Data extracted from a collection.
━━━

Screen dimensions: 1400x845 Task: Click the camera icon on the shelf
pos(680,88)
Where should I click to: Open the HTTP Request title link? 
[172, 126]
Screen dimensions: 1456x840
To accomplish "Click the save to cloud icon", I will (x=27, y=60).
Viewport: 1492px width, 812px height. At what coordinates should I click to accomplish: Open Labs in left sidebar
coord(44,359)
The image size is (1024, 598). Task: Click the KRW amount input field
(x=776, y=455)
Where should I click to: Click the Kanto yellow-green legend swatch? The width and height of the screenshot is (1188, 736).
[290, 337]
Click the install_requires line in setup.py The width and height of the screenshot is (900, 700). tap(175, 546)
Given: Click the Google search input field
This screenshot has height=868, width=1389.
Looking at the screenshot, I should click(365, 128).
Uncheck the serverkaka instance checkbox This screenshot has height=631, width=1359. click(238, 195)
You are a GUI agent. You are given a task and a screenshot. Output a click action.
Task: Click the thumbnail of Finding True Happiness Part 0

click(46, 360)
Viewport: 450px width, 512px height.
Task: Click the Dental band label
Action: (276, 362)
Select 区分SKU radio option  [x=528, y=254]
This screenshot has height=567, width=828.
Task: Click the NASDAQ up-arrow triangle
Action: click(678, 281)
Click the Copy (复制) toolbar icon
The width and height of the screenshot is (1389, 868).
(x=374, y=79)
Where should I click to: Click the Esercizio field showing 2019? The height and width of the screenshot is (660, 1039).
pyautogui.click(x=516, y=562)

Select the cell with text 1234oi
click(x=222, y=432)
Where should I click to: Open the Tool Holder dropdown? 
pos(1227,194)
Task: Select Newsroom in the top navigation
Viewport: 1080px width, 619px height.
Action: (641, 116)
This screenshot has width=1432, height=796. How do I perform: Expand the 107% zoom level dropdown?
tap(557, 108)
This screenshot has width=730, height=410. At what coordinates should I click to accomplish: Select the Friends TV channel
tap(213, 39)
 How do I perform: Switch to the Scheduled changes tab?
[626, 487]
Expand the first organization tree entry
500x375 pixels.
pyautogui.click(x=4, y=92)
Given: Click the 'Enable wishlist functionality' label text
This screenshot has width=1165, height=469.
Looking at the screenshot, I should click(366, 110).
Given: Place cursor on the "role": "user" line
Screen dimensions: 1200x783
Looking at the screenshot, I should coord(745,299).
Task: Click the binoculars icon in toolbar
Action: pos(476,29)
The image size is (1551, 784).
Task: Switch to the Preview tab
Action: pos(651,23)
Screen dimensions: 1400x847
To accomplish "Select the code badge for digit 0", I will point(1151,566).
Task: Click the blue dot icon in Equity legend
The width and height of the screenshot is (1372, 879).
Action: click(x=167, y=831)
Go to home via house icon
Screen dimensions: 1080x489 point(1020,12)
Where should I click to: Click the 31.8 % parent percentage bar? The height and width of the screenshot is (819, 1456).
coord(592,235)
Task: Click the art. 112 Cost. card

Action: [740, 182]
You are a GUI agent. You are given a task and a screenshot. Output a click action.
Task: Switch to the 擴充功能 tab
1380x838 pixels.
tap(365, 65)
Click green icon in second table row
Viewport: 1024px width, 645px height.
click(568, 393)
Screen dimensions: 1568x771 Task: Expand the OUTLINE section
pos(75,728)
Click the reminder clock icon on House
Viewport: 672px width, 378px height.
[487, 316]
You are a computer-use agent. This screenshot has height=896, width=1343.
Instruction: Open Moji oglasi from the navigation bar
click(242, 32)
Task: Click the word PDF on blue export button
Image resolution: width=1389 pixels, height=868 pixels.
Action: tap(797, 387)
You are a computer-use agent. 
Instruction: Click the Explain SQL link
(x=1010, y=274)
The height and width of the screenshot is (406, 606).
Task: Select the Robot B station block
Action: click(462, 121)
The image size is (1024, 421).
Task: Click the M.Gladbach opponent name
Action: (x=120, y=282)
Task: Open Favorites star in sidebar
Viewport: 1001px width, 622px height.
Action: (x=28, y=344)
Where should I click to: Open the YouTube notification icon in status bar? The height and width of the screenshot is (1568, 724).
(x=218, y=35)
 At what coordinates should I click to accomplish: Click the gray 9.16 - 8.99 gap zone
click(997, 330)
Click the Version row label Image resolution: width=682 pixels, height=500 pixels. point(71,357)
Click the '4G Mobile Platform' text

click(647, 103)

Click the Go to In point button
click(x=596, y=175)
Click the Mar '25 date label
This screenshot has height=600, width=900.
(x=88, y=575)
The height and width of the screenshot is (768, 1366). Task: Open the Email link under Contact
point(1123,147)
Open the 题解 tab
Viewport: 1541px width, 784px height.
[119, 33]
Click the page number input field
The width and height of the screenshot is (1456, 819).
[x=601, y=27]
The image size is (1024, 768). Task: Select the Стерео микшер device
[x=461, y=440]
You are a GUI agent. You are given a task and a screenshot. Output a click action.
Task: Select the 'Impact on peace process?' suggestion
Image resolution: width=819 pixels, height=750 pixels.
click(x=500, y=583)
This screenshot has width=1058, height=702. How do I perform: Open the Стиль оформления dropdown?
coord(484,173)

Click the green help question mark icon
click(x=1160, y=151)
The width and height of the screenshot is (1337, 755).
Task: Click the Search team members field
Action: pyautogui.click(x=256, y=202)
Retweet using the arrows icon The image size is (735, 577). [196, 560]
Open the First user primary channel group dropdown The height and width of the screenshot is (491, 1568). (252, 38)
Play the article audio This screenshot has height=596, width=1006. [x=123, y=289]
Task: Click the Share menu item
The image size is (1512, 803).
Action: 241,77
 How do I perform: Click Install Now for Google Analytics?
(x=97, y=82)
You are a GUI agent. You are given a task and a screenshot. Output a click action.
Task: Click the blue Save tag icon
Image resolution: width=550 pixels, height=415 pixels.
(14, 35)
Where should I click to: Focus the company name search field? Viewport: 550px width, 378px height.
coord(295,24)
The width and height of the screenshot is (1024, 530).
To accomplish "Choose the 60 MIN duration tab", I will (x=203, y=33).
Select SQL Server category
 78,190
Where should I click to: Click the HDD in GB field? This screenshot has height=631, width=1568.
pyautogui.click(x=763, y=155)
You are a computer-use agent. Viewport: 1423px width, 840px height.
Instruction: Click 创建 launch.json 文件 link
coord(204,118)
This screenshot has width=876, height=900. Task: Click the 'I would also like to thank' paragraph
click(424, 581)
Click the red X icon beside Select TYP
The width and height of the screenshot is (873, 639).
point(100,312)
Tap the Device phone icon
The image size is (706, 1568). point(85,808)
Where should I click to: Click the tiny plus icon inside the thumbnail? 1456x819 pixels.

━━━

STATED GOAL. Identify every line of the listing above that contains the word "resolution", and copy each such line in full.

SOLUTION TO THIS EXERCISE.
Image resolution: width=1389 pixels, height=868 pixels.
Click the Version row label Image resolution: width=682 pixels, height=500 pixels. point(71,357)
Image resolution: width=819 pixels, height=750 pixels.
Image resolution: width=550 pixels, height=415 pixels.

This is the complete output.